日本シリーズ進出の目標が絶たれた10月23日、早くも「引退示唆」といった記事がスポーツ紙に掲載される。球団こそ、「本人が辞めたいと言わない限りは戦力」と留意の姿勢を見せていたものの、当の山崎本人は、「何よりもありがたい言葉だったけど、あのときはまだ自分が納得していなかった」と、答えは確実に引退の方向へと進んでいた。

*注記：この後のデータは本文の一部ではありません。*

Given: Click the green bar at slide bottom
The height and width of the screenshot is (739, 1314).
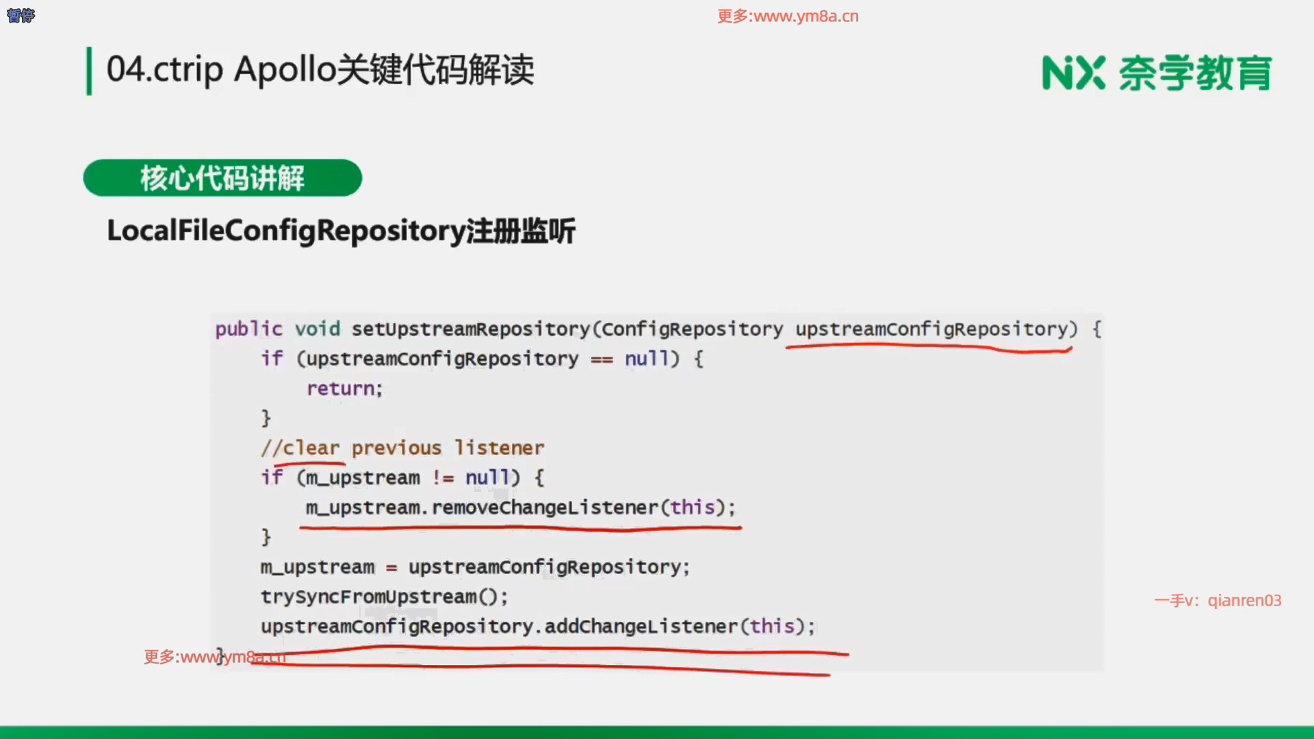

ところが、1週間後の11月1日、山崎は現役続行を決意する。
「燃え尽きたい」。彼は理由についてそのように述べた。
首脳陣との確執から半ば自暴自棄になり、引退しようとしたオリックス時代の'04年は、楽天が誕生したこともあり思いとどまった。昨年は、志半ばでクビを切られた事実を受け入れられず現役にこだわった。そのような経緯があるだけに、今回も「燃え尽きたい」以外の明確な理由があるはずだ。
山崎がゆっくりと口を開く。
周囲の期待に応えるために「もう1年、頑張ってみよう」。
「今までもそうだったんだけど、今回は特に周りの人たちの言葉が響いたね。楽天を退団したときって、実は『お疲れ様』とか『十分にやったよ』と言ってくれる人が多かったの。だから、もし球団の総意でうまく俺を引退の方向に導いてくれていれば、多分、辞めていたと思うんだよね。でも、実際はそうじゃなかった。だから火がついたんだよ。

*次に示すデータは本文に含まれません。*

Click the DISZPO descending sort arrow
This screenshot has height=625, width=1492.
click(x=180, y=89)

でも今回は、みんな『絶対に辞めちゃだめだぞ』と言ってくれたんだよ。シーズン終盤にもなるとさ、『引退しようかな』と思っていると、その雰囲気ってチーム内でも何となく分かるんだよね。そうすると、裏方さんとかに『武司、辞めるのか?』って聞かれるわけ。『考えています』と答えると、『絶対に辞めるな!』って言ってくれるんだよ。OBの先輩方も野球関係以外の知り合いもみんな。そういう言葉が励みになったし、最終的に球団も『頑張れよ』と後押ししてくれたから、『もう1年、頑張ってみようかな』という気持ちになれたんだよね」
12月5日、山崎は300万円減の推定2700万円プラス出来高払いで契約更改した。今季の成績を考えれば異例ともとれる金額ではあるが、それは球団が、まだまだ山崎に期待を寄せている証拠でもあった。